■ TASK DIRECTIONS: Retype, exactly as written, every line from the one containing "You are a computer-use agent." through the last line of the records below, both included; skip the pictures.
▼▼▼
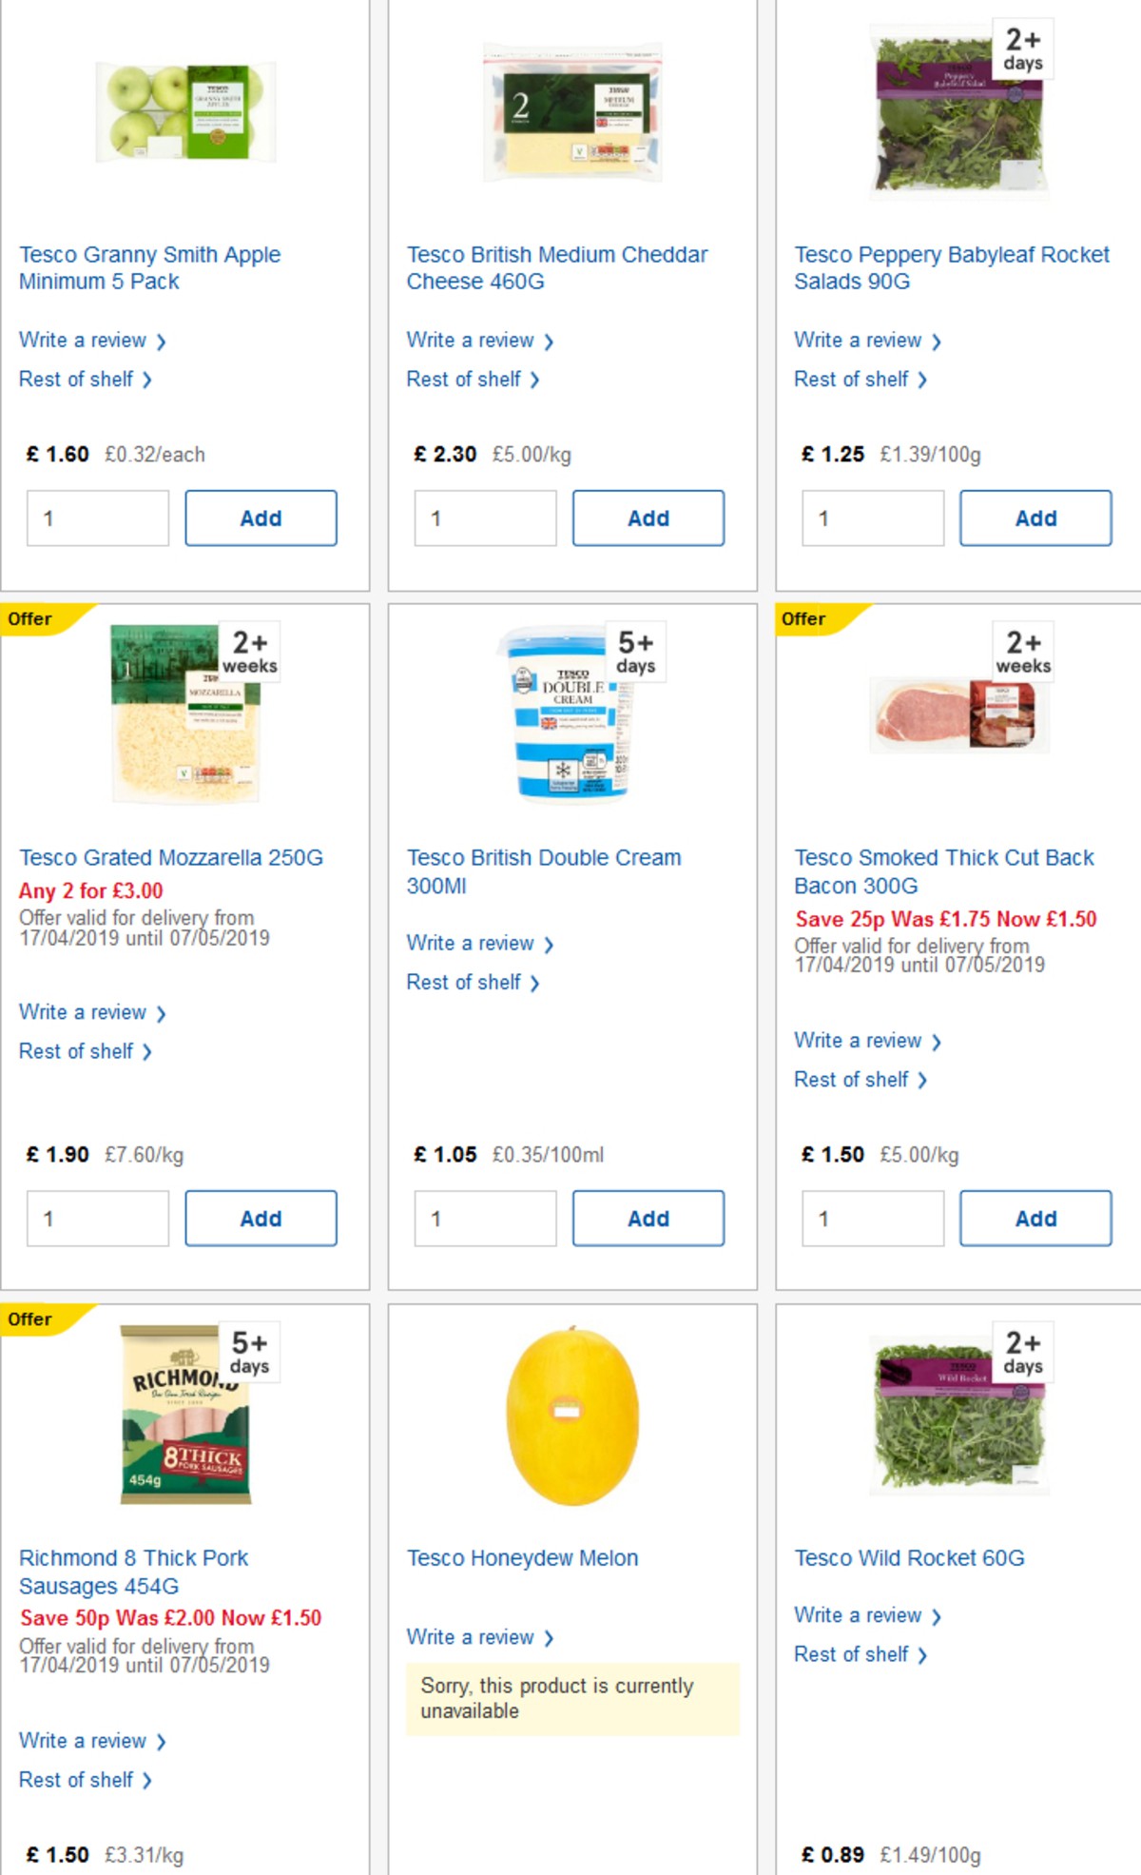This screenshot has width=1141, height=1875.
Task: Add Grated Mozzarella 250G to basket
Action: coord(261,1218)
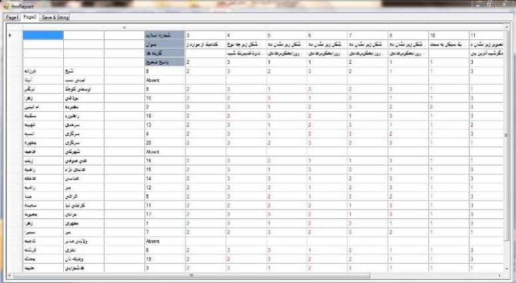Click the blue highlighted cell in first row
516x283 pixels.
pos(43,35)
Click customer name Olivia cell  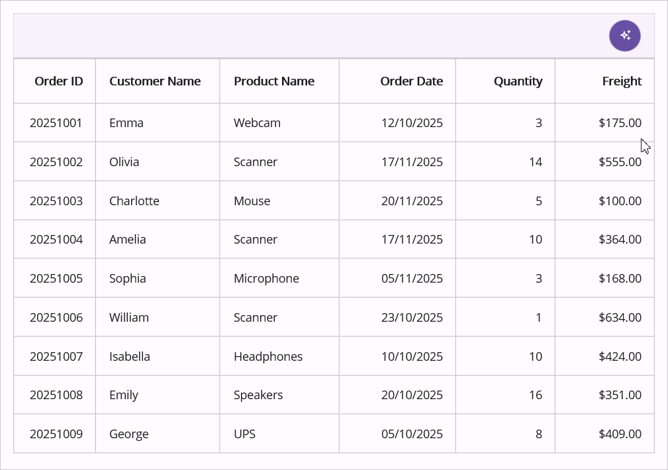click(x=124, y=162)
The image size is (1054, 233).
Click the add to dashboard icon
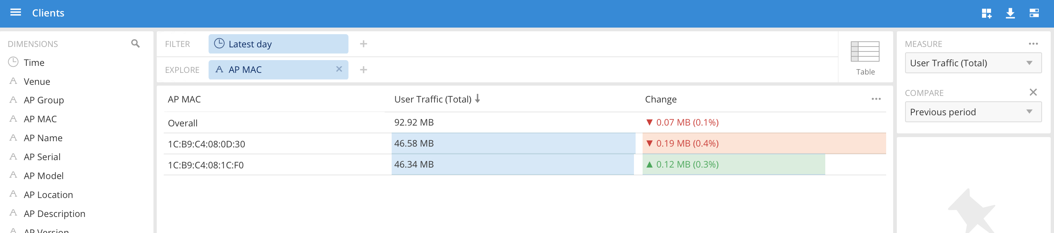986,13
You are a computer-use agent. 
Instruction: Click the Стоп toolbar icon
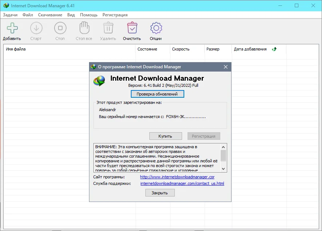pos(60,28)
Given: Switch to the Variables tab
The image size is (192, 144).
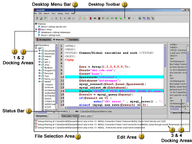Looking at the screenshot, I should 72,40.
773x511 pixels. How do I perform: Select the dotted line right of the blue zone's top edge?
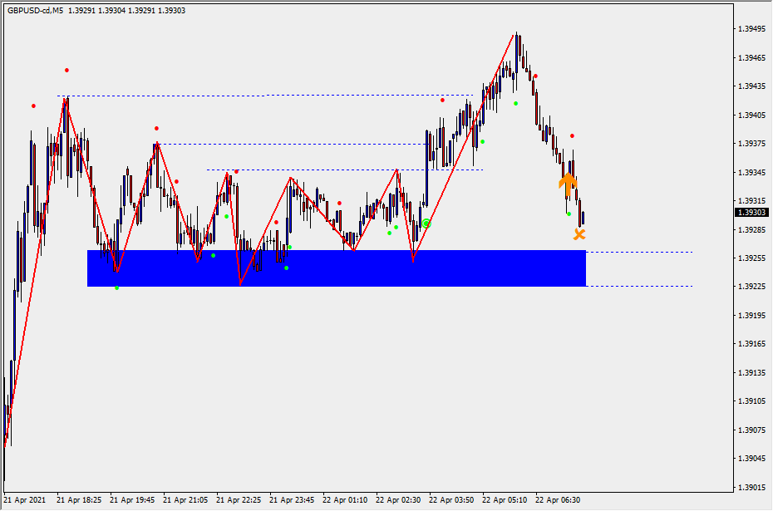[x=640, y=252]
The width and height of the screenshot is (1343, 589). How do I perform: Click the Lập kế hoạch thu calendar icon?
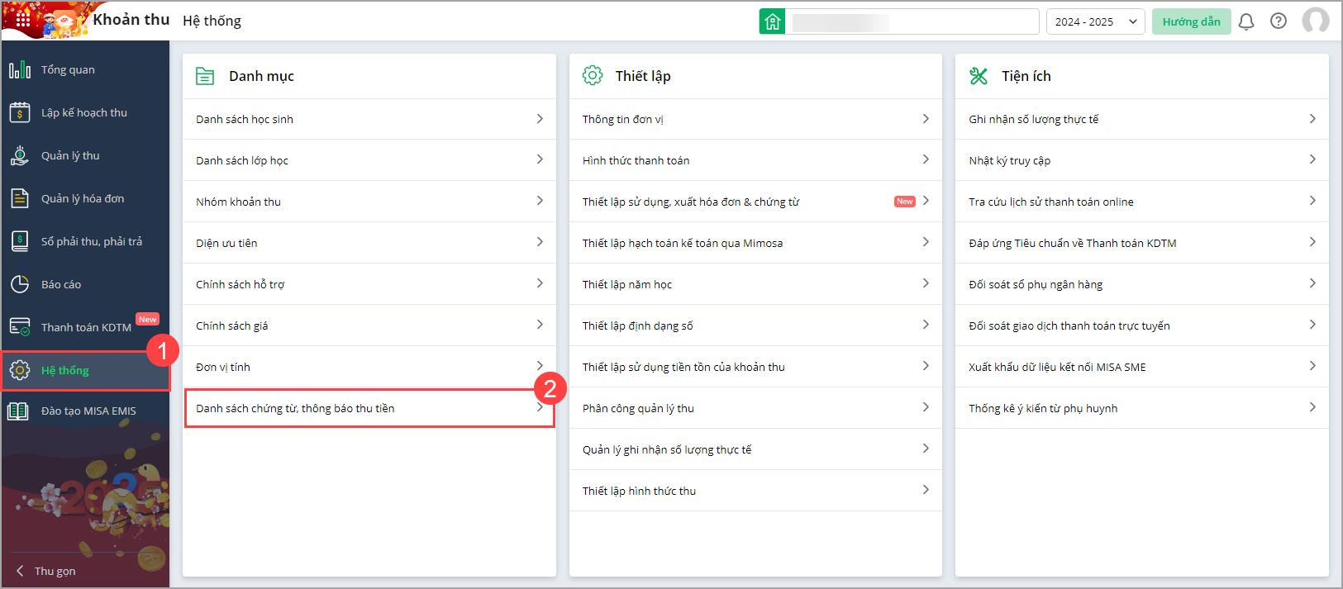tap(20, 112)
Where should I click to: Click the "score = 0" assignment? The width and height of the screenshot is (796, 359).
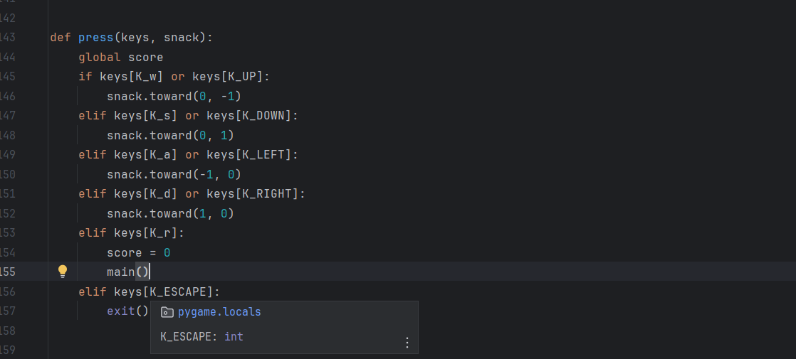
▲▲▲
■ WRITTEN ANSWER:
You are a computer-use agent. 
Instruction: Click the Стоп toolbar icon
pos(60,28)
Given: Switch to the Variables tab
The image size is (192, 144).
Looking at the screenshot, I should 72,40.
773x511 pixels. How do I perform: Select the dotted line right of the blue zone's top edge?
[x=640, y=252]
The width and height of the screenshot is (1343, 589). How do I perform: Click the Lập kế hoạch thu calendar icon?
tap(20, 112)
Where should I click to: Click the "score = 0" assignment? The width and height of the screenshot is (796, 359).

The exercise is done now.